### TASK STATEMENT
Render the material below as a Markdown table with two columns, Row and Line. Number the rows in order and omit the blank lines.

### DATASET CONTENT

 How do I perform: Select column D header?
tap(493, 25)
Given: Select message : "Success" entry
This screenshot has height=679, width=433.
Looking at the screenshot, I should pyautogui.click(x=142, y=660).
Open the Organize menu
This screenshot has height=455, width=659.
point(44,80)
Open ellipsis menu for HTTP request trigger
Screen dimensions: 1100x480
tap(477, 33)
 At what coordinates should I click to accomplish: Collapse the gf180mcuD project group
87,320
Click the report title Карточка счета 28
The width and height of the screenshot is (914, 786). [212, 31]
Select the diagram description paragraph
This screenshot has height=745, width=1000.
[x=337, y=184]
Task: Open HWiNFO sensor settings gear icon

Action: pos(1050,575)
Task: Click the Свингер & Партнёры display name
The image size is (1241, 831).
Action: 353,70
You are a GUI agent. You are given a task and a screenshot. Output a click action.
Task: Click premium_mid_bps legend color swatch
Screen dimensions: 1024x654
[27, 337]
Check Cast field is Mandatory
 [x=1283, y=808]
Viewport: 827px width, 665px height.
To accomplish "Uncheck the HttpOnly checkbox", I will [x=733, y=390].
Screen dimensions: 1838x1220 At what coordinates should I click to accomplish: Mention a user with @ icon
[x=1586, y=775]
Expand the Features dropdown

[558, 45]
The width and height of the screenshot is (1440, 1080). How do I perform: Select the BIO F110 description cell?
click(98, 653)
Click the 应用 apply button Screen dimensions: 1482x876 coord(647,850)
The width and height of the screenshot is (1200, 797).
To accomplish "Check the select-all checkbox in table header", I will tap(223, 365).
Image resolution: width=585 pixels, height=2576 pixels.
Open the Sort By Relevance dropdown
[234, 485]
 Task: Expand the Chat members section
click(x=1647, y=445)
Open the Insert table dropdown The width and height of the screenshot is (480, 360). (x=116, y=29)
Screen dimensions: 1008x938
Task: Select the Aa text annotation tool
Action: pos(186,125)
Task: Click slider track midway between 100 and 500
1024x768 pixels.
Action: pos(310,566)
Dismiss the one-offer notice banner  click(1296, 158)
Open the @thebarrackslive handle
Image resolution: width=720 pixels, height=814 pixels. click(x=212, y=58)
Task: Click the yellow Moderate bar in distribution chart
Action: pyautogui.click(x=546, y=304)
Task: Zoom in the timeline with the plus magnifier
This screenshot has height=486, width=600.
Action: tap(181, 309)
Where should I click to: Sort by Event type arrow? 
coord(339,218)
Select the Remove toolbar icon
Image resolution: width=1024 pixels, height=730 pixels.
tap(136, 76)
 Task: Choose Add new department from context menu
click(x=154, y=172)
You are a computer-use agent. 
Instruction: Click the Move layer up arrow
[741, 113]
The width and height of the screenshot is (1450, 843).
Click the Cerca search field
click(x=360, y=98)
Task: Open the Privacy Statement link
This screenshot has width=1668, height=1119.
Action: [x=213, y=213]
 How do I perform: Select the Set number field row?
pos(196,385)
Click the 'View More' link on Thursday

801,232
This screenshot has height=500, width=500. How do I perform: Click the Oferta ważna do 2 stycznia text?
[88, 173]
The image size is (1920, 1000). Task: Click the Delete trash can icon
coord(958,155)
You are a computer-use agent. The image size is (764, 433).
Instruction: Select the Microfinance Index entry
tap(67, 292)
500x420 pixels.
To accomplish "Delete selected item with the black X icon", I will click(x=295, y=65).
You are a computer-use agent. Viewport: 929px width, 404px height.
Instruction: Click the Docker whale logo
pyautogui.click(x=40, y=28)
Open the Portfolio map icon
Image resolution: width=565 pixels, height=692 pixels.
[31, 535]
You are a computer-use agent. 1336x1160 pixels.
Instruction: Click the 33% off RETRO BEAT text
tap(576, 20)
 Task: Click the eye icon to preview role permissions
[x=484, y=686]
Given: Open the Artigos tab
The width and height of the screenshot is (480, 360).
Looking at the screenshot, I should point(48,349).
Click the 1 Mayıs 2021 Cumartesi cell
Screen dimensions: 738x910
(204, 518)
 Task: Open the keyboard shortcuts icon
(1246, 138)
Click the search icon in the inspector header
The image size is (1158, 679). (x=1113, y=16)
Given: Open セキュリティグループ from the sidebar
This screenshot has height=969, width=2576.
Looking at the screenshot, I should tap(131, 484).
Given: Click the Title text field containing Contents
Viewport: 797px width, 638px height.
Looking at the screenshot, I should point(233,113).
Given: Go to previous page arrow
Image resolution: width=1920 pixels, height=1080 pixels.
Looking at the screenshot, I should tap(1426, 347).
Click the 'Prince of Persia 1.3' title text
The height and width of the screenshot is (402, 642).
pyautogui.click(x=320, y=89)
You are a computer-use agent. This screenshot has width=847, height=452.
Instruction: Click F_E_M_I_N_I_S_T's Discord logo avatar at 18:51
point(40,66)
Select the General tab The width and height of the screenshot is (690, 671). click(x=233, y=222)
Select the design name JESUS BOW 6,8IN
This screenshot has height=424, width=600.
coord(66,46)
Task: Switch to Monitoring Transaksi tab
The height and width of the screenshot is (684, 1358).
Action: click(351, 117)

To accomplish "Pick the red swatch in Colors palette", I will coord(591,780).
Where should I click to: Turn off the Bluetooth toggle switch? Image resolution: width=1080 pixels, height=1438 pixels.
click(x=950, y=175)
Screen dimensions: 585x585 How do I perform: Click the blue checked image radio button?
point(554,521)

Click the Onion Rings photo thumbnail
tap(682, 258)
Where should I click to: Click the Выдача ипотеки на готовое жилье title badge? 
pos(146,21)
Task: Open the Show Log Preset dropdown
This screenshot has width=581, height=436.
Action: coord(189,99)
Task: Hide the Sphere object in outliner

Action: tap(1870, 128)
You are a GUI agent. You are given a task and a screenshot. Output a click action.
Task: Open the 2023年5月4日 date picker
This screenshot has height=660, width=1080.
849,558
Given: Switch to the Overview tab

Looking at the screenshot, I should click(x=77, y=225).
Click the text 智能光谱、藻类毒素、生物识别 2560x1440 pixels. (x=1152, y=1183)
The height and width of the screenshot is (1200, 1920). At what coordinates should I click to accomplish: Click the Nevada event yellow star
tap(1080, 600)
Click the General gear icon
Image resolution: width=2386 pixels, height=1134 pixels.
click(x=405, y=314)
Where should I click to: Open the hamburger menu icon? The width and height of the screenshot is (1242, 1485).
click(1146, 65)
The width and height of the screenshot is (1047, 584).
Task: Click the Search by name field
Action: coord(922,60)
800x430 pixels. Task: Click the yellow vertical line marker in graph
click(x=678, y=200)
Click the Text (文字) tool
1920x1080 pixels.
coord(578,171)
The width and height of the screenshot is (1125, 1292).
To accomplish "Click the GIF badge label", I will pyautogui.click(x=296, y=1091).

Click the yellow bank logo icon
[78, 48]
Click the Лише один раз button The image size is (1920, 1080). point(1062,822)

### SOLUTION FOR THIS PROBLEM
| Row | Line |
|---|---|
| 1 |  How do I perform: Select column D header? |
| 2 | tap(493, 25) |
| 3 | Given: Select message : "Success" entry |
| 4 | This screenshot has height=679, width=433. |
| 5 | Looking at the screenshot, I should pyautogui.click(x=142, y=660). |
| 6 | Open the Organize menu |
| 7 | This screenshot has height=455, width=659. |
| 8 | point(44,80) |
| 9 | Open ellipsis menu for HTTP request trigger |
| 10 | Screen dimensions: 1100x480 |
| 11 | tap(477, 33) |
| 12 |  At what coordinates should I click to accomplish: Collapse the gf180mcuD project group |
| 13 | 87,320 |
| 14 | Click the report title Карточка счета 28 |
| 15 | The width and height of the screenshot is (914, 786). [212, 31] |
| 16 | Select the diagram description paragraph |
| 17 | This screenshot has height=745, width=1000. |
| 18 | [x=337, y=184] |
| 19 | Task: Open HWiNFO sensor settings gear icon |
| 20 | Action: pos(1050,575) |
| 21 | Task: Click the Свингер & Партнёры display name |
| 22 | The image size is (1241, 831). |
| 23 | Action: 353,70 |
| 24 | You are a GUI agent. You are given a task and a screenshot. Output a click action. |
| 25 | Task: Click premium_mid_bps legend color swatch |
| 26 | Screen dimensions: 1024x654 |
| 27 | [27, 337] |
| 28 | Check Cast field is Mandatory |
| 29 |  [x=1283, y=808] |
| 30 | Viewport: 827px width, 665px height. |
| 31 | To accomplish "Uncheck the HttpOnly checkbox", I will [x=733, y=390]. |
| 32 | Screen dimensions: 1838x1220 At what coordinates should I click to accomplish: Mention a user with @ icon |
| 33 | [x=1586, y=775] |
| 34 | Expand the Features dropdown |
| 35 | [558, 45] |
| 36 | The width and height of the screenshot is (1440, 1080). How do I perform: Select the BIO F110 description cell? |
| 37 | click(98, 653) |
| 38 | Click the 应用 apply button Screen dimensions: 1482x876 coord(647,850) |
| 39 | The width and height of the screenshot is (1200, 797). |
| 40 | To accomplish "Check the select-all checkbox in table header", I will tap(223, 365). |
| 41 | Image resolution: width=585 pixels, height=2576 pixels. |
| 42 | Open the Sort By Relevance dropdown |
| 43 | [234, 485] |
| 44 |  Task: Expand the Chat members section |
| 45 | click(x=1647, y=445) |
| 46 | Open the Insert table dropdown The width and height of the screenshot is (480, 360). (x=116, y=29) |
| 47 | Screen dimensions: 1008x938 |
| 48 | Task: Select the Aa text annotation tool |
| 49 | Action: pos(186,125) |
| 50 | Task: Click slider track midway between 100 and 500 |
| 51 | 1024x768 pixels. |
| 52 | Action: pos(310,566) |
| 53 | Dismiss the one-offer notice banner  click(1296, 158) |
| 54 | Open the @thebarrackslive handle |
| 55 | Image resolution: width=720 pixels, height=814 pixels. click(x=212, y=58) |
| 56 | Task: Click the yellow Moderate bar in distribution chart |
| 57 | Action: pyautogui.click(x=546, y=304) |
| 58 | Task: Zoom in the timeline with the plus magnifier |
| 59 | This screenshot has height=486, width=600. |
| 60 | Action: tap(181, 309) |
| 61 | Where should I click to: Sort by Event type arrow?  |
| 62 | coord(339,218) |
| 63 | Select the Remove toolbar icon |
| 64 | Image resolution: width=1024 pixels, height=730 pixels. |
| 65 | tap(136, 76) |
| 66 |  Task: Choose Add new department from context menu |
| 67 | click(x=154, y=172) |
| 68 | You are a computer-use agent.  |
| 69 | Instruction: Click the Move layer up arrow |
| 70 | [741, 113] |
| 71 | The width and height of the screenshot is (1450, 843). |
| 72 | Click the Cerca search field |
| 73 | click(x=360, y=98) |
| 74 | Task: Open the Privacy Statement link |
| 75 | This screenshot has width=1668, height=1119. |
| 76 | Action: [x=213, y=213] |
| 77 |  How do I perform: Select the Set number field row? |
| 78 | pos(196,385) |
| 79 | Click the 'View More' link on Thursday |
| 80 | 801,232 |
| 81 | This screenshot has height=500, width=500. How do I perform: Click the Oferta ważna do 2 stycznia text? |
| 82 | [88, 173] |
| 83 | The image size is (1920, 1000). Task: Click the Delete trash can icon |
| 84 | coord(958,155) |
| 85 | You are a computer-use agent. The image size is (764, 433). |
| 86 | Instruction: Select the Microfinance Index entry |
| 87 | tap(67, 292) |
| 88 | 500x420 pixels. |
| 89 | To accomplish "Delete selected item with the black X icon", I will click(x=295, y=65). |
| 90 | You are a computer-use agent. Viewport: 929px width, 404px height. |
| 91 | Instruction: Click the Docker whale logo |
| 92 | pyautogui.click(x=40, y=28) |
| 93 | Open the Portfolio map icon |
| 94 | Image resolution: width=565 pixels, height=692 pixels. |
| 95 | [31, 535] |
| 96 | You are a computer-use agent. 1336x1160 pixels. |
| 97 | Instruction: Click the 33% off RETRO BEAT text |
| 98 | tap(576, 20) |
| 99 |  Task: Click the eye icon to preview role permissions |
| 100 | [x=484, y=686] |
| 101 | Given: Open the Artigos tab |
| 102 | The width and height of the screenshot is (480, 360). |
| 103 | Looking at the screenshot, I should point(48,349). |
| 104 | Click the 1 Mayıs 2021 Cumartesi cell |
| 105 | Screen dimensions: 738x910 |
| 106 | (204, 518) |
| 107 |  Task: Open the keyboard shortcuts icon |
| 108 | (1246, 138) |
| 109 | Click the search icon in the inspector header |
| 110 | The image size is (1158, 679). (x=1113, y=16) |
| 111 | Given: Open セキュリティグループ from the sidebar |
| 112 | This screenshot has height=969, width=2576. |
| 113 | Looking at the screenshot, I should tap(131, 484). |
| 114 | Given: Click the Title text field containing Contents |
| 115 | Viewport: 797px width, 638px height. |
| 116 | Looking at the screenshot, I should point(233,113). |
| 117 | Given: Go to previous page arrow |
| 118 | Image resolution: width=1920 pixels, height=1080 pixels. |
| 119 | Looking at the screenshot, I should tap(1426, 347). |
| 120 | Click the 'Prince of Persia 1.3' title text |
| 121 | The height and width of the screenshot is (402, 642). |
| 122 | pyautogui.click(x=320, y=89) |
| 123 | You are a computer-use agent. This screenshot has width=847, height=452. |
| 124 | Instruction: Click F_E_M_I_N_I_S_T's Discord logo avatar at 18:51 |
| 125 | point(40,66) |
| 126 | Select the General tab The width and height of the screenshot is (690, 671). click(x=233, y=222) |
| 127 | Select the design name JESUS BOW 6,8IN |
| 128 | This screenshot has height=424, width=600. |
| 129 | coord(66,46) |
| 130 | Task: Switch to Monitoring Transaksi tab |
| 131 | The height and width of the screenshot is (684, 1358). |
| 132 | Action: click(351, 117) |
| 133 | To accomplish "Pick the red swatch in Colors palette", I will coord(591,780). |
| 134 | Where should I click to: Turn off the Bluetooth toggle switch? Image resolution: width=1080 pixels, height=1438 pixels. |
| 135 | click(x=950, y=175) |
| 136 | Screen dimensions: 585x585 How do I perform: Click the blue checked image radio button? |
| 137 | point(554,521) |
| 138 | Click the Onion Rings photo thumbnail |
| 139 | tap(682, 258) |
| 140 | Where should I click to: Click the Выдача ипотеки на готовое жилье title badge?  |
| 141 | pos(146,21) |
| 142 | Task: Open the Show Log Preset dropdown |
| 143 | This screenshot has width=581, height=436. |
| 144 | Action: coord(189,99) |
| 145 | Task: Hide the Sphere object in outliner |
| 146 | Action: tap(1870, 128) |
| 147 | You are a GUI agent. You are given a task and a screenshot. Output a click action. |
| 148 | Task: Open the 2023年5月4日 date picker |
| 149 | This screenshot has height=660, width=1080. |
| 150 | 849,558 |
| 151 | Given: Switch to the Overview tab |
| 152 | Looking at the screenshot, I should click(x=77, y=225). |
| 153 | Click the text 智能光谱、藻类毒素、生物识别 2560x1440 pixels. (x=1152, y=1183) |
| 154 | The height and width of the screenshot is (1200, 1920). At what coordinates should I click to accomplish: Click the Nevada event yellow star |
| 155 | tap(1080, 600) |
| 156 | Click the General gear icon |
| 157 | Image resolution: width=2386 pixels, height=1134 pixels. |
| 158 | click(x=405, y=314) |
| 159 | Where should I click to: Open the hamburger menu icon? The width and height of the screenshot is (1242, 1485). |
| 160 | click(1146, 65) |
| 161 | The width and height of the screenshot is (1047, 584). |
| 162 | Task: Click the Search by name field |
| 163 | Action: coord(922,60) |
| 164 | 800x430 pixels. Task: Click the yellow vertical line marker in graph |
| 165 | click(x=678, y=200) |
| 166 | Click the Text (文字) tool |
| 167 | 1920x1080 pixels. |
| 168 | coord(578,171) |
| 169 | The width and height of the screenshot is (1125, 1292). |
| 170 | To accomplish "Click the GIF badge label", I will pyautogui.click(x=296, y=1091). |
| 171 | Click the yellow bank logo icon |
| 172 | [78, 48] |
| 173 | Click the Лише один раз button The image size is (1920, 1080). point(1062,822) |